Berlin (ots) – Der zum ersten Mal vom Bund für Umwelt und Naturschutz Deutschland (BUND) verliehene „BUND-Forschungspreis“ für Forschungsarbeiten zur Nachhaltigen Entwicklung geht in der Kategorie „Dissertationen“ an Thilo Becker für seine Arbeit „Sozialräumliche Verteilung von verkehrsbedingtem Lärm und Luftschadstoffen am Beispiel Berlins“, die er an der TU Dresden vorgelegt hat. Der BUND-Forschungspreis im Bereich Bachelor- bzw. Masterarbeiten geht an Helen Sharp von der FU Berlin für ihre Master-Arbeit „Just Transition – sozial-ökologische (Neu-)Ausrichtung gewerkschaftlicher Positionen in Deutschland?“.

Akzeptanz einer nachhaltigen und ökologischen Entwicklung

Preisträger Thilo Becker untersucht in seiner Dissertation „Sozialräumliche Verteilung von verkehrsbedingtem Lärm und Luftschadstoffen am Beispiel Berlins“ die Belastung durch verkehrsbedingte Schadstoffe und durch Lärm an viel befahrenen Straßen und verbindet diese Analyse mit sozio-ökonomischen Merkmalen ihrer Anwohner wie Einkommen oder Migrationshintergrund. Seine Analysen belegen, dass an hoch belasteten Straßen überwiegend Menschen mit niedrigem Sozialstatus leben, die sich ein Ausweichen in bessere Wohngebiete nicht leisten können. Maßnahmen zur Reduzierung der Belastungen wie Tempolimits oder strengere Abgasstandards hätten sowohl umwelt- wie auch sozialpolitisch positive Effekte. Für den BUND ist diese Arbeit besonders auszeichnungswürdig, weil sie beispielhaft belegt, dass die Beseitigung von Umweltbelastungen zugleich Verbesserungen der Lebensbedingungen vor allem unterer Einkommensschichten bewirkt, mithin also positive Verteilungswirkungen hat. Die prämiierte Dissertation stützt somit die Akzeptanz einer nachhaltigen und ökologisch vorwärtsweisenden Entwicklung.

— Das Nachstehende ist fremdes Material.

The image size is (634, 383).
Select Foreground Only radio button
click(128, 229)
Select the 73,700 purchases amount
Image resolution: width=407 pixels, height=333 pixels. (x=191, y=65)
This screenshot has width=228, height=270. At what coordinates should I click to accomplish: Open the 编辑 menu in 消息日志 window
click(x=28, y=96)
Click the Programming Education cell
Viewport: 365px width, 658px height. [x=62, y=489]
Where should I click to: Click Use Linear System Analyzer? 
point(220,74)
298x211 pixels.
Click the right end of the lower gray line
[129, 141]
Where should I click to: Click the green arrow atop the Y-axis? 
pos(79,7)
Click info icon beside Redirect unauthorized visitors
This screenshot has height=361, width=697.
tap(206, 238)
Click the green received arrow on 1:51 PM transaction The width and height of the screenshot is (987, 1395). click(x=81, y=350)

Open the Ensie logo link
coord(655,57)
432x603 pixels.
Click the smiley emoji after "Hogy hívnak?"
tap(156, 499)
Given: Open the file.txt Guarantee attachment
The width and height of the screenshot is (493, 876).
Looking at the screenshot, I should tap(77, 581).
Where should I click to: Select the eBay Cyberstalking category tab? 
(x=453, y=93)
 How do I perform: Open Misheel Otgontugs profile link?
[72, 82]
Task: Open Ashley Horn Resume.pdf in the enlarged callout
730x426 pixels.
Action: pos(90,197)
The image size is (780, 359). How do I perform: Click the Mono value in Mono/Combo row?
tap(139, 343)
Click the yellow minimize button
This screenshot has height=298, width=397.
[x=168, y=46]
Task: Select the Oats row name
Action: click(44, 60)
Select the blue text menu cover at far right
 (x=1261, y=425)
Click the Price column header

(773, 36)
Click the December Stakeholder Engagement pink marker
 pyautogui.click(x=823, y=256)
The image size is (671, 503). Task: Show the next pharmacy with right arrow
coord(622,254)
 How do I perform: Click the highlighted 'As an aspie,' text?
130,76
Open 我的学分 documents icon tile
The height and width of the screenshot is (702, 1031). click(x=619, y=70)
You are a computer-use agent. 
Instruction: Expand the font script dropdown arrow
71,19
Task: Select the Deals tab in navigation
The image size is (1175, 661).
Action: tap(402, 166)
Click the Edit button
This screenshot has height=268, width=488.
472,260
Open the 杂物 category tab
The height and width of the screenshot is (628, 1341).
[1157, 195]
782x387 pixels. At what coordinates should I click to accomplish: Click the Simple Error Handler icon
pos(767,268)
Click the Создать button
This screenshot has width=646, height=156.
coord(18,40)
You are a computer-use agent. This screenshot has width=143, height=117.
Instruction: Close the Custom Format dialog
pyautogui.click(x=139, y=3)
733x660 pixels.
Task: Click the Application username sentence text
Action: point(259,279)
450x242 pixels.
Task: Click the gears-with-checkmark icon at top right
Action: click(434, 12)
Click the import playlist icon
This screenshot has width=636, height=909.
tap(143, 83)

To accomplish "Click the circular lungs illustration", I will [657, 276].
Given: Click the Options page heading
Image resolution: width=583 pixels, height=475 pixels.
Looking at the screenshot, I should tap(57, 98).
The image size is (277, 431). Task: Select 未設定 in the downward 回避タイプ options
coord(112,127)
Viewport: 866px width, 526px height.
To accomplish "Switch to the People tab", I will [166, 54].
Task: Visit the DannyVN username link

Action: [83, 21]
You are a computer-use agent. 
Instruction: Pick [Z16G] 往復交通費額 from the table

Kernfrage der politischen Durchsetzbarkeit von Nachhaltiger Entwicklung

Preisträgerin Helen Sharp von der Freien Universität Berlin hat in ihrer Master-Arbeit „Just Transition: Sozio-ökologische (Neu-)Ausrichtung gewerkschaftlicher Positionen“ die noch weitgehend unkritische Position von Gewerkschaften zum Paradigma des Wirtschaftswachstum untersucht. Sie wollte wissen, inwieweit Gewerkschaften zum Akteur der Nachhaltigen Entwicklung bzw. einer „Großen Transformation“ geworden sind bzw. werden könnten – sofern diese sozial gerecht gestaltet wird. Auf Grundlage der Analyse von Gewerkschaftsbeschlüssen und von Interviews kommt sie zu dem Ergebnis, dass noch immer eher defensive und strukturerhaltende Positionen überwiegen, die Gewerkschaften primär zu Verbündeten von Unternehmen und zu unkritischen Verfechtern des Wirtschaftswachstums machen. Eine tatsächliche Neuausrichtung gewerkschaftlicher Politik in Richtung ökologischer Nachhaltigkeit gelingt am ehesten in Kooperationen mit anderen zivilgesellschaftlichen Akteuren. Für den BUND ist diese Arbeit auszeichnungswürdig, weil die konzeptionelle Weiterentwicklung gewerkschaftlicher Positionen – in Kooperation mit Nichtregierungsorganisationen wie z.B. Umweltverbänden – eine Kernfrage der politischen Durchsetzbarkeit von Nachhaltiger Entwicklung ist.

Über 70 Bewerbungen

Der Forschungspreis für Nachhaltigkeit im Bereich Dissertationen ist mit 3000 Euro dotiert, der Forschungspreis für Nachhaltigkeit im Bereich Bachelor- bzw. Masterarbeiten mit 1000 Euro. Die Preise wurden am 20. Juni 2017 bei einer Abendveranstaltung in Berlin vom BUND-Vorsitzenden Hubert Weiger überreicht. Weiger hob hervor, dass wissenschaftliche Erkenntnisse und das Engagement von Wissenschaftlern für eine zukunftsfähige Entwicklung zu den unverzichtbaren Grundlagen der Arbeit seines Verbandes gehören. „Die über 70 Bewerbungen für den BUND-Forschungspreis sind ein Beleg dafür, dass an Universitäten, Hochschulen und bei vielen jungen Forscherinnen und Forschern das Bewusstsein über die Notwendigkeit einer nachhaltigen und zukunftsfähigen Politik zunimmt“, sagte der BUND-Vorsitzende.